**Reading passage**

2019 - Restraints on Federal Power, Constitutional Structures and Civic Virtue
Robert P. George Speaks on Civility and the Common Good at Baylor Law’s Federalist Paper Lecture Series
By Baylor University Student Writer, Caroline Maxey
When Robert P. George walked to the auditorium to speak at Baylor University School of Law, he was welcomed by a room full of law students, professors, lawyers, and even undergraduate students from Baylor University. George is a graduate of Swarthmore College, holds M.T.S. and J.D. degrees from Harvard University, and the degrees of D.Phil., B.C.L., and D.C.L. from Oxford University. In addition, he has earned twenty-one honorary degrees, the U.S. Presidential Citizens Medal, and has served as a member of the President’s Council on Bioethics and the U.S. Commission on Civil Rights, among many other accomplishments. He is also the author and co-author of six books and the editor of several more. His articles have appeared in the Harvard Law Review, the Yale Law Journal, the Columbia Law Review, and many others.
A brief introduction from Baylor Law’s Dean Brad Toben provided the basis for what was to come in the upcoming lecture by George. Dean Toben highlighted the importance of studying the Constitution and the Federalist Papers and thanked sponsors John and Marie Chiles for their continued support of this academic endeavor at Baylor Law. As Robert P. George took the stand, he elaborated on the roles of government for the common good of the people, giving examples from history, providing critical philosophical views as applied to government, and the amount of power the federal government truly holds.
When asked what can be done when confronted with a difficult conversation with someone of opposing views, George said, “Stand up for what you believe in, and don’t let people intimidate you into silence.” The current climate is divisive in the United States, but George believes that respecting what other people say and being open-minded is critical to these conversations. In his lecture, he noted that divisions among like-minded people on both sides of an issue can cause tension. We cannot assume that good people will agree on what defines “the common good.” People will often disagree on what that good requires, according to George.
To support this point, he mentioned Neville Chamberlain, the Prime Minister of Great Britain, during the rise of Hitler’s Nazi regime. Chamberlain is known for appeasing Hitler, but Professor George pointed out that Chamberlain wanted only to avoid the destruction that would come with defying Hitler and was doing what he could for peace. This, George said, was a wrong decision with good intentions. Reasonable, good people like Chamberlain and those who disagreed with his interactions with Hitler can and will disagree. However, both the Prime Minister and those who opposed his decisions simply had a different view of the common good (and did not know the full extent of Hitler’s evil acts). This is something that we often see today in politics, social issues, and throughout government.
To help explain the common good, George pointed to the teachings of Aristotle in his lecture to show what the common good is not. “Looking at a narrow interest instead of the good of all,” he said, is against the common good. The common good is the good of human beings, all sexes, races, and all people. For a society to thrive without anarchy, a system, or government, must be in place to enforce this common good. The right of any legitimate ruler is rooted in their duty to serve. George emphasizes that rulers have the right because they have the duty, and by making decisions based on the common good, rulers fulfill their obligations to those they rule by being their servants. Any community, he says, will have a common good, but the people within these communities must also learn to coordinate their behavior together.

Dataset entries:
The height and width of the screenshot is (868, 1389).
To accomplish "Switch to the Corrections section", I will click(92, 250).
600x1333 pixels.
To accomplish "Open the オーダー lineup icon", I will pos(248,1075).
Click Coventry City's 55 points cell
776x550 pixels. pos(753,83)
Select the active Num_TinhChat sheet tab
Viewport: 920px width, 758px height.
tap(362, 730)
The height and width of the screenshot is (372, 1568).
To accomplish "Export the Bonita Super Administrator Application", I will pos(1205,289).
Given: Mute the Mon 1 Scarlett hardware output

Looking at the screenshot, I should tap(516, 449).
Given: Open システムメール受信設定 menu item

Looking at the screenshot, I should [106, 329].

**Your task**
Copy out word for word the stretch of the article on Robert P. George's lecture from "To help explain" through "their behavior together.". The items are separate material and have no connection to the article on Robert P. George's lecture.

**Exercise result**
To help explain the common good, George pointed to the teachings of Aristotle in his lecture to show what the common good is not. “Looking at a narrow interest instead of the good of all,” he said, is against the common good. The common good is the good of human beings, all sexes, races, and all people. For a society to thrive without anarchy, a system, or government, must be in place to enforce this common good. The right of any legitimate ruler is rooted in their duty to serve. George emphasizes that rulers have the right because they have the duty, and by making decisions based on the common good, rulers fulfill their obligations to those they rule by being their servants. Any community, he says, will have a common good, but the people within these communities must also learn to coordinate their behavior together.